ABC News has confirmed that Obama will name Harvard University law professor Cass Sunstein to be his regulatory czar. The appointment of Sunstein, who was friends with Obama while they were both faculty members at the University of Chicago Law School, indicates a more activist approach to regulation than was taken by the Bush administration.
If all goes according to plan, the economy can start showing some growth at the end of this year, he says.
Not everyone is confident that Obama's plan will work or work on his timetable.
"For something like this to really take hold, it could take several years," Andrew Ross Sorkin of the New York Times tells "Good Morning America" today.
Liz Ann Sonders, chief investment strategist for Charles Schwab & Co., tells "GMA" that "time as much as anything else" is the cure the economy.
"There's this confidence crisis that still hasn't been quite cracked, and I think we're starting to see that come undone a bit," Sonders says.
Sorkin says it is important for Obama to "manage expectations."
"The political backlash if we do not see results and we don't see them quickly is going to be tough," Sorkin warns.
Dave Ramsey, of the "Dave Ramsey Radio Show," questioned the necessity of Obama's massive spending plan.
"What really drives the economy?
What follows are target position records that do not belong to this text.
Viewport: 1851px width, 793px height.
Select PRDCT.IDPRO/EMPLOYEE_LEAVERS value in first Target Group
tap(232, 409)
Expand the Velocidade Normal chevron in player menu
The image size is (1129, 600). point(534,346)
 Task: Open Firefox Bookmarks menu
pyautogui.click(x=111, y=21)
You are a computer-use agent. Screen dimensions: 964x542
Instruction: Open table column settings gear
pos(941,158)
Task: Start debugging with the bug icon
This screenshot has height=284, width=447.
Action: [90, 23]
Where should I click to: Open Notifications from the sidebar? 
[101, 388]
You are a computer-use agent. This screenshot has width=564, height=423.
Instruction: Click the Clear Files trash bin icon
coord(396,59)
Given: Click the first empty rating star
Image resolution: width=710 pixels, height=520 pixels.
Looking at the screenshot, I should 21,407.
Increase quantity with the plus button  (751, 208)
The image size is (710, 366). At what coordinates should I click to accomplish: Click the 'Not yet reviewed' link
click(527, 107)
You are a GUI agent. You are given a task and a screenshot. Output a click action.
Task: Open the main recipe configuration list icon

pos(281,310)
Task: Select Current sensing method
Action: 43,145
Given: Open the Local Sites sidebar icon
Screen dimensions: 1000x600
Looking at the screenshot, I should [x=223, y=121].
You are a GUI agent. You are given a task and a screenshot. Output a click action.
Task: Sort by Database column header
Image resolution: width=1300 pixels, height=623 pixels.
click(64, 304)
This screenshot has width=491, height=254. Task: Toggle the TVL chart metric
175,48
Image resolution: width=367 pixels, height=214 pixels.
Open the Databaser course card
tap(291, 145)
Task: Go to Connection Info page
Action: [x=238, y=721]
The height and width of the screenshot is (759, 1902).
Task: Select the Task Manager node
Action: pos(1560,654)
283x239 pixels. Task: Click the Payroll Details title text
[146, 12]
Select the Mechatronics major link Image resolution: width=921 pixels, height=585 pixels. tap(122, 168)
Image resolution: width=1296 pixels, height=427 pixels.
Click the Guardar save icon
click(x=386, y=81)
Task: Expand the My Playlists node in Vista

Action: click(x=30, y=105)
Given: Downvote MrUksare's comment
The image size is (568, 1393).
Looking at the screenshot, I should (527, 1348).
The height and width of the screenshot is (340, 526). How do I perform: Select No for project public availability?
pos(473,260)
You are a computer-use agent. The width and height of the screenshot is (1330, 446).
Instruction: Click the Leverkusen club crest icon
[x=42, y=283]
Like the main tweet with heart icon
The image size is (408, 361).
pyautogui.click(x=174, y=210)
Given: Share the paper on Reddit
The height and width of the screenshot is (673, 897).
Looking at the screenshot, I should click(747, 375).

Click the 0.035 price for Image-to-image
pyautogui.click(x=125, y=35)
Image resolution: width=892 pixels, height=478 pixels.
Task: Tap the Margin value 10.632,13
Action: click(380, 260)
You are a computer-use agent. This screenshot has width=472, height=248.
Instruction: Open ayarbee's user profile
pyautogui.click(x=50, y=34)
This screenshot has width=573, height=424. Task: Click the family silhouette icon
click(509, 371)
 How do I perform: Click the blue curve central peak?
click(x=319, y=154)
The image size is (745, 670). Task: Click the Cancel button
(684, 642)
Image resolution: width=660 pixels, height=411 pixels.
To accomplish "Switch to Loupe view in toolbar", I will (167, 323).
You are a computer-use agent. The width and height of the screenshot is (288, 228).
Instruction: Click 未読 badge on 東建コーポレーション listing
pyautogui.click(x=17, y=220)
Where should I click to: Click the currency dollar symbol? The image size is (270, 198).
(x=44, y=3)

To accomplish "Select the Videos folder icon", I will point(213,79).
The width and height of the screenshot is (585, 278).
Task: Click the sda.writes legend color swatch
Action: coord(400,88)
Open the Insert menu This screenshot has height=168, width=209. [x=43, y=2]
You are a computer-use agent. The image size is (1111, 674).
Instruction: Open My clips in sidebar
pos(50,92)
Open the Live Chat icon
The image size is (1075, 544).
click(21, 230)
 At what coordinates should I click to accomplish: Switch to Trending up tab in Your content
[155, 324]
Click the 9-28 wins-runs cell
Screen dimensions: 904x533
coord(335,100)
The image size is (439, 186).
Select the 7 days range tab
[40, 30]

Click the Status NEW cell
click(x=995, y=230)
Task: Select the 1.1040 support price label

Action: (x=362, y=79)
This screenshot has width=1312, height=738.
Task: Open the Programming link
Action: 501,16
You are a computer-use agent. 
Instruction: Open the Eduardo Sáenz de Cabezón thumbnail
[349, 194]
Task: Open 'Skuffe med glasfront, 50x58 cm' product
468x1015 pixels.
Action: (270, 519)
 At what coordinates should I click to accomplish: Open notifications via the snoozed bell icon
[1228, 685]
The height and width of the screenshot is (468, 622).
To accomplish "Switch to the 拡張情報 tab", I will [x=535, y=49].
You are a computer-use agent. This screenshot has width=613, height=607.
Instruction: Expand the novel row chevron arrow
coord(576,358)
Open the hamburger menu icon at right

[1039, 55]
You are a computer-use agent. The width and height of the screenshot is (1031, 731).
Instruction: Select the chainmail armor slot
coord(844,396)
Is it D.C.'s programs, or is it business people out here in the fruited plains?" Ramsey asks.
"This thing will begin to heal itself. Do we have to go $1 trillion in debt to that?" he asks.
Ramsey added that it's most important for Obama to instill confidence in the country's economic system.
"Whether you agree with the spending or not, my hope is that this president-elect will instill some confidence in people, not necessarily what he's doing is going to fix everybody everything. But just generally everything is going to be OK."